I got this problem wrong when I encountered it during my practice test but looking at the solution and applying some reverse thinking I came up with following explanation which makes it little easier to quickly solve the problem.

Let's say we have 6 heights = {1, 2, 3, 4, 5, 6}

1st arrangement is obvious which is as following:

4 5 6 <- second row 1 2 3 <- first row

Now we need to think about other possible arrangements with given restrictions.

Couple of things we need to note:

1) Since 1 is smallest and 6 is greatest, they CANNOT be placed elsewhere from their current position. Hence their position is fixed and we need to only concern ourselves with position of rest of the 4 numbers i.e. {2, 3, 4, 5}

2) For other possible arrangements, the numbers from first row will have to go into second and from second row to 1 first row.

3) From {2, 3, 4, 5}, you cannot move both {2, 3} to second row (with {4, 5} moved to 1st row) as it will not satisfy the constraints in any arrangement.

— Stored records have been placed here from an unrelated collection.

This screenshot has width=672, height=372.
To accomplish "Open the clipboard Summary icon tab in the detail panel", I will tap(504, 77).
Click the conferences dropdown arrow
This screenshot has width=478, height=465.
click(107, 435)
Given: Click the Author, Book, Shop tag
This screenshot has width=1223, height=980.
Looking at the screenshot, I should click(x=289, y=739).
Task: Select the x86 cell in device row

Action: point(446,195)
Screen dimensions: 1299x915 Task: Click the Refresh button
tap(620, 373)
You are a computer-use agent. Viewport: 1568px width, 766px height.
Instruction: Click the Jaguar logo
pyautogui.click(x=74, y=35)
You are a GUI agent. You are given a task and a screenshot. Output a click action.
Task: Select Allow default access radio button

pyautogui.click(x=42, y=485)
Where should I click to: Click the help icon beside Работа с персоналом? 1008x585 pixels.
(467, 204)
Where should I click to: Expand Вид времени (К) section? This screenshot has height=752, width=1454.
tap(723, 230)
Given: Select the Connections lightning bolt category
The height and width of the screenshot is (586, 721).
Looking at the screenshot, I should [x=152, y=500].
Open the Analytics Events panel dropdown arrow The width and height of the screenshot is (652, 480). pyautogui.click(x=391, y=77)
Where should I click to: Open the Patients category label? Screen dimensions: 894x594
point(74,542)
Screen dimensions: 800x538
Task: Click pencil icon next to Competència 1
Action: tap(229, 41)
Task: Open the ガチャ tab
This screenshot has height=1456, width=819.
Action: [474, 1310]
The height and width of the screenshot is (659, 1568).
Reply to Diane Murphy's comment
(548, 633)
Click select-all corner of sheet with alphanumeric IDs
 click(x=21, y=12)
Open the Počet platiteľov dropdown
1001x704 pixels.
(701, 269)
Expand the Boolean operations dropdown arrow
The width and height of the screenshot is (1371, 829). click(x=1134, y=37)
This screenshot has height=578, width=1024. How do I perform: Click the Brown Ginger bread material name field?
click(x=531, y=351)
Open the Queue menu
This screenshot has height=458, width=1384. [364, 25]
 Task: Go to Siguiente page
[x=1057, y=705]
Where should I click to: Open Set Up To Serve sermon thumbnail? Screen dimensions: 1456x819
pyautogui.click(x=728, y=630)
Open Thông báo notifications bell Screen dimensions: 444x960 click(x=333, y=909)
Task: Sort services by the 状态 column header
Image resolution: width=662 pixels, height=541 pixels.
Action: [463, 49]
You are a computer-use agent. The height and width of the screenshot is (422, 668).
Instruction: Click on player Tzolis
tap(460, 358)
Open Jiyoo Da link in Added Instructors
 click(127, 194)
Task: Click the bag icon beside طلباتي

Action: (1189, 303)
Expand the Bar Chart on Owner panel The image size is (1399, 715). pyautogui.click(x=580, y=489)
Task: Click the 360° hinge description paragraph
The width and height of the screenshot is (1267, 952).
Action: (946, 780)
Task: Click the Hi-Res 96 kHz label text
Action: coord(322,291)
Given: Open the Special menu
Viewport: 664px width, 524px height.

4) Now looking at numbers just from second row, let's say if either of them has to placed in 1st row, they can only occupy 3rd position. Hence we have following two case:

Case 1: Placing {4} in third position of the first row, find arrangements of {2, 3, 5} that satisfy the constraints given in the problem.

_ _ 6 1 _ 4

Case 2: Placing {5} in third position of the first row, find arrangements of {2, 3, 4} that satisfy the constraints given in the problem.

_ _ 6 1 _ 5

In each of the two cases above, you will find two arrangements that satisfy constraints.